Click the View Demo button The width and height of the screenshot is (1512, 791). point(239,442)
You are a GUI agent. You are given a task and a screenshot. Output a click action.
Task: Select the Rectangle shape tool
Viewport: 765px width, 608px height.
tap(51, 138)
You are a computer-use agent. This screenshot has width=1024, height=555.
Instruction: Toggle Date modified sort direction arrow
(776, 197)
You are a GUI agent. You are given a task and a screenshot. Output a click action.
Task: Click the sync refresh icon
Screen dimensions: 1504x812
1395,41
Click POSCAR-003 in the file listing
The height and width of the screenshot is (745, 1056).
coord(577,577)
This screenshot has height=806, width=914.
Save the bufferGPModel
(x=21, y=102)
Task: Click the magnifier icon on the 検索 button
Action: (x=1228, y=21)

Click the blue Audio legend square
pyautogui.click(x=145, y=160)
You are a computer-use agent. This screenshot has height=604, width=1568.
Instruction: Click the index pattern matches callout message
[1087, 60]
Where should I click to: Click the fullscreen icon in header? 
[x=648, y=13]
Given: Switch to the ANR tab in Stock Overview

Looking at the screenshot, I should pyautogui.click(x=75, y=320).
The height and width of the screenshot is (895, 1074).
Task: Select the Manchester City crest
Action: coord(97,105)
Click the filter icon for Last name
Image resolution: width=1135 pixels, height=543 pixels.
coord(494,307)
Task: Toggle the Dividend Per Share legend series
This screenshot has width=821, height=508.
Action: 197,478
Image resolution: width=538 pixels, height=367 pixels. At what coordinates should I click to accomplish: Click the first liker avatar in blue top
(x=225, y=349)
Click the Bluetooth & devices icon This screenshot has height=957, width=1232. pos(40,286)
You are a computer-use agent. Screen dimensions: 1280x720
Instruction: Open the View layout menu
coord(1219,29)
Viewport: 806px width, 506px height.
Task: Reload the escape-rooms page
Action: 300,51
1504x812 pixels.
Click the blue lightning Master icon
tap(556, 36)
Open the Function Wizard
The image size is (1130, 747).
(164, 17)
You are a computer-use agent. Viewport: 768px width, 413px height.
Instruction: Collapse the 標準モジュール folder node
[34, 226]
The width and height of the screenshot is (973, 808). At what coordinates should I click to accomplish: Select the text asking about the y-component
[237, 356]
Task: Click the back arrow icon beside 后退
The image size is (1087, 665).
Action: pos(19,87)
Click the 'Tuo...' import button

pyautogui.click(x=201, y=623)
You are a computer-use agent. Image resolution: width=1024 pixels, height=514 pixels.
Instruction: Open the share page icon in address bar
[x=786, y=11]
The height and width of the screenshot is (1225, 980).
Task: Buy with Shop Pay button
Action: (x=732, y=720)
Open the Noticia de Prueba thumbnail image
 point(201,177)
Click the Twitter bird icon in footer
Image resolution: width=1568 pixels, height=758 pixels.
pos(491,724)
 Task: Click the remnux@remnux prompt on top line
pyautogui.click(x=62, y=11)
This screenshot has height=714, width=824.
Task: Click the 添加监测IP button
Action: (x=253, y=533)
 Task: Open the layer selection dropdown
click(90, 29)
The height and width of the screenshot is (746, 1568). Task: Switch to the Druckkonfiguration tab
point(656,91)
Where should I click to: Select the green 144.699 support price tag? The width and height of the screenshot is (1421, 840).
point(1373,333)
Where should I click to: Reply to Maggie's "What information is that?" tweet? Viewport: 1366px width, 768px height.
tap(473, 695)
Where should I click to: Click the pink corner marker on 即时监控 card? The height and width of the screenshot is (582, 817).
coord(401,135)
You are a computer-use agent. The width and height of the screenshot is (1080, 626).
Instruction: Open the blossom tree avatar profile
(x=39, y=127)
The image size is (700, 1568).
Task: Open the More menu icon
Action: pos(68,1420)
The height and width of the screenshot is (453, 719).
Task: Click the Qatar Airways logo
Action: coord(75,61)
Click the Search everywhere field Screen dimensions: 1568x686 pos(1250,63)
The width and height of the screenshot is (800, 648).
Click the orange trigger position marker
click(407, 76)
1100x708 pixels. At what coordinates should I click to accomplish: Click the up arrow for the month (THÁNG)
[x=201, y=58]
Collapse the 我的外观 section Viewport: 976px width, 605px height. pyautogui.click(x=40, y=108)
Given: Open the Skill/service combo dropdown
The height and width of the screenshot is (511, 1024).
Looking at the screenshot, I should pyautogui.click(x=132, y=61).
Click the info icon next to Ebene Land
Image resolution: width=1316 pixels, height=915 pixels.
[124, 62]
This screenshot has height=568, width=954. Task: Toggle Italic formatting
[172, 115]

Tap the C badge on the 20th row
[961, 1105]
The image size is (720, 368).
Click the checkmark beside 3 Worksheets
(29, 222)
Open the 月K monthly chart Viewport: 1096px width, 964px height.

WHAT THIS TASK INVOLVES »
This calls for an exact transcription of every entry above.

YOUR RESPONSE »
Click the View Demo button The width and height of the screenshot is (1512, 791). point(239,442)
You are a GUI agent. You are given a task and a screenshot. Output a click action.
Task: Select the Rectangle shape tool
Viewport: 765px width, 608px height.
tap(51, 138)
You are a computer-use agent. This screenshot has width=1024, height=555.
Instruction: Toggle Date modified sort direction arrow
(776, 197)
You are a GUI agent. You are given a task and a screenshot. Output a click action.
Task: Click the sync refresh icon
Screen dimensions: 1504x812
1395,41
Click POSCAR-003 in the file listing
The height and width of the screenshot is (745, 1056).
coord(577,577)
This screenshot has height=806, width=914.
Save the bufferGPModel
(x=21, y=102)
Task: Click the magnifier icon on the 検索 button
Action: (x=1228, y=21)

Click the blue Audio legend square
pyautogui.click(x=145, y=160)
You are a computer-use agent. This screenshot has height=604, width=1568.
Instruction: Click the index pattern matches callout message
[1087, 60]
Where should I click to: Click the fullscreen icon in header? 
[x=648, y=13]
Given: Switch to the ANR tab in Stock Overview

Looking at the screenshot, I should pyautogui.click(x=75, y=320).
The height and width of the screenshot is (895, 1074).
Task: Select the Manchester City crest
Action: coord(97,105)
Click the filter icon for Last name
Image resolution: width=1135 pixels, height=543 pixels.
coord(494,307)
Task: Toggle the Dividend Per Share legend series
This screenshot has width=821, height=508.
Action: 197,478
Image resolution: width=538 pixels, height=367 pixels. At what coordinates should I click to accomplish: Click the first liker avatar in blue top
(x=225, y=349)
Click the Bluetooth & devices icon This screenshot has height=957, width=1232. pos(40,286)
You are a computer-use agent. Screen dimensions: 1280x720
Instruction: Open the View layout menu
coord(1219,29)
Viewport: 806px width, 506px height.
Task: Reload the escape-rooms page
Action: 300,51
1504x812 pixels.
Click the blue lightning Master icon
tap(556, 36)
Open the Function Wizard
The image size is (1130, 747).
(164, 17)
You are a computer-use agent. Viewport: 768px width, 413px height.
Instruction: Collapse the 標準モジュール folder node
[34, 226]
The width and height of the screenshot is (973, 808). At what coordinates should I click to accomplish: Select the text asking about the y-component
[237, 356]
Task: Click the back arrow icon beside 后退
The image size is (1087, 665).
Action: pos(19,87)
Click the 'Tuo...' import button

pyautogui.click(x=201, y=623)
You are a computer-use agent. Image resolution: width=1024 pixels, height=514 pixels.
Instruction: Open the share page icon in address bar
[x=786, y=11]
The height and width of the screenshot is (1225, 980).
Task: Buy with Shop Pay button
Action: (x=732, y=720)
Open the Noticia de Prueba thumbnail image
 point(201,177)
Click the Twitter bird icon in footer
Image resolution: width=1568 pixels, height=758 pixels.
pos(491,724)
 Task: Click the remnux@remnux prompt on top line
pyautogui.click(x=62, y=11)
This screenshot has height=714, width=824.
Task: Click the 添加监测IP button
Action: (x=253, y=533)
 Task: Open the layer selection dropdown
click(90, 29)
The height and width of the screenshot is (746, 1568). Task: Switch to the Druckkonfiguration tab
point(656,91)
Where should I click to: Select the green 144.699 support price tag? The width and height of the screenshot is (1421, 840).
point(1373,333)
Where should I click to: Reply to Maggie's "What information is that?" tweet? Viewport: 1366px width, 768px height.
tap(473, 695)
Where should I click to: Click the pink corner marker on 即时监控 card? The height and width of the screenshot is (582, 817).
coord(401,135)
You are a computer-use agent. The width and height of the screenshot is (1080, 626).
Instruction: Open the blossom tree avatar profile
(x=39, y=127)
The image size is (700, 1568).
Task: Open the More menu icon
Action: pos(68,1420)
The height and width of the screenshot is (453, 719).
Task: Click the Qatar Airways logo
Action: coord(75,61)
Click the Search everywhere field Screen dimensions: 1568x686 pos(1250,63)
The width and height of the screenshot is (800, 648).
Click the orange trigger position marker
click(407, 76)
1100x708 pixels. At what coordinates should I click to accomplish: Click the up arrow for the month (THÁNG)
[x=201, y=58]
Collapse the 我的外观 section Viewport: 976px width, 605px height. pyautogui.click(x=40, y=108)
Given: Open the Skill/service combo dropdown
The height and width of the screenshot is (511, 1024).
Looking at the screenshot, I should pyautogui.click(x=132, y=61).
Click the info icon next to Ebene Land
Image resolution: width=1316 pixels, height=915 pixels.
[124, 62]
This screenshot has height=568, width=954. Task: Toggle Italic formatting
[172, 115]

Tap the C badge on the 20th row
[961, 1105]
The image size is (720, 368).
Click the checkmark beside 3 Worksheets
(29, 222)
Open the 月K monthly chart Viewport: 1096px width, 964px height.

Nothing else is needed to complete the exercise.